Big mounds of vanilla marshmallow paired with graham cracker ice cream topped with crisp coca nib tuile, slices of caramelized bananas, graham cookie crumbs, and a swipe of fudge on the plate. Delicious, and so much fun.
Tahitian Squash Cake
Moist olive oil and squash cake on a smear of orange blossom honey ganache with roasted apples, walnut crumble, and amaretto ice cream. Go for this option if you want something with a pumpkin tinge but are sick of the traditional seasonal presentation of the big, orange gourd.
Frozen Cinnamon Parfait
Malted milk ice cream with lemon poppyseed tuile, caramel maple cream, toasted coconut, and a cylinder of frozen cinnamon parfait.

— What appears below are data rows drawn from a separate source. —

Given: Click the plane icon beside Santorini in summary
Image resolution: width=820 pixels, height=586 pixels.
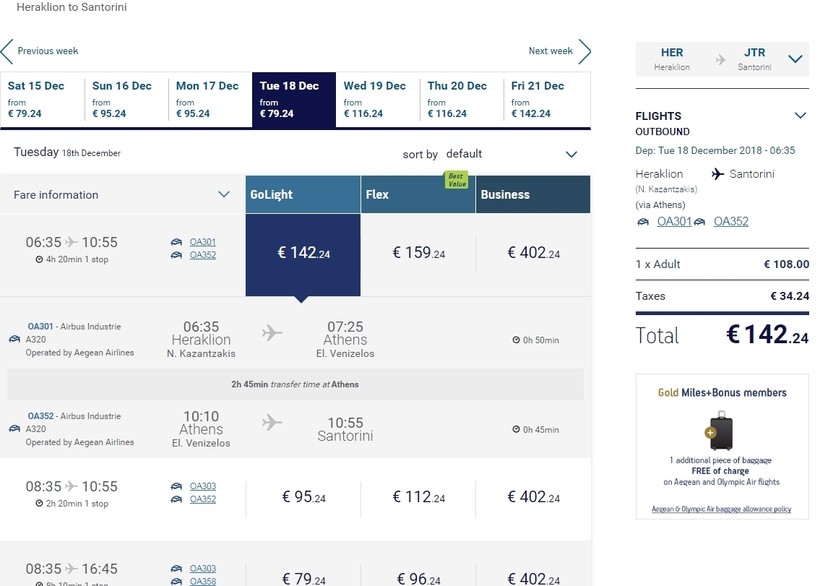Looking at the screenshot, I should (717, 174).
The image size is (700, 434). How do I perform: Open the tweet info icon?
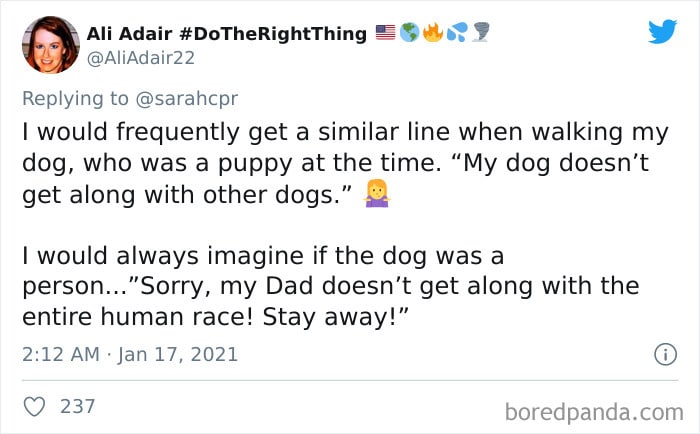coord(666,354)

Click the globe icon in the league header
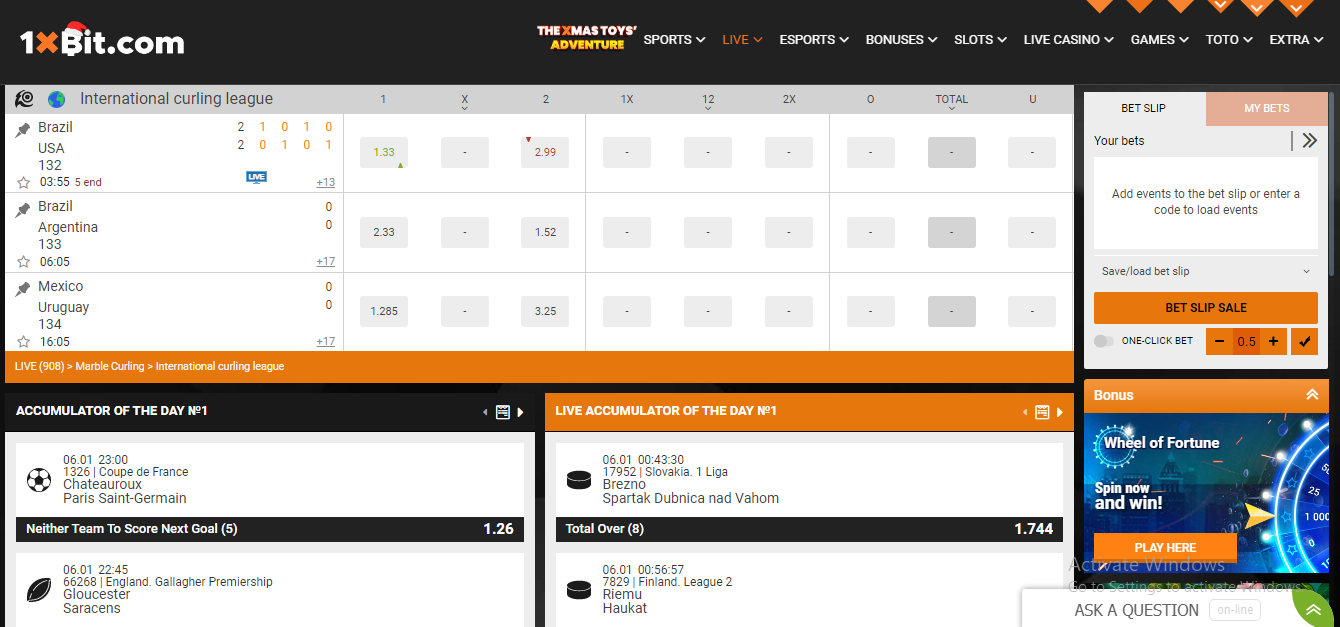click(x=57, y=98)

Chocolate Chiffon Mousse Cake
This cake is a long-standing item on the Grant Grill menu (and the room service menu at the hotel). The silky chocolate mousse is topped with crumbled pistachio nougatine and garnished with a scoop of espresso ice cream and stripes of espresso crumble. With all of those cocoa and espresso flavors, it's just begging to be paired with a coffee beverage.
Pistachio and Berry Tart
I got the distinct feeling that Chris was sick of this dessert, but a pile of jammy berries in the fall is nothing short of magical. The vanilla crème fraiche filling is loose and silky, and the blackberries and raspberries on top sink in once you break the crust. It may not be as exciting and fun as the s'mores or the squash cake, but every speck of it was eagerly devoured.
Grant Grill chef de cuisine Chris Kurth says he likes to take desserts apart and put them back together again in a different way with a few unexpected jolts. The sharply malted milk ice cream on the frozen cinnamon parfait and the surprisingly salty powdered pumpkin seed oil on the squash cake are perfect examples.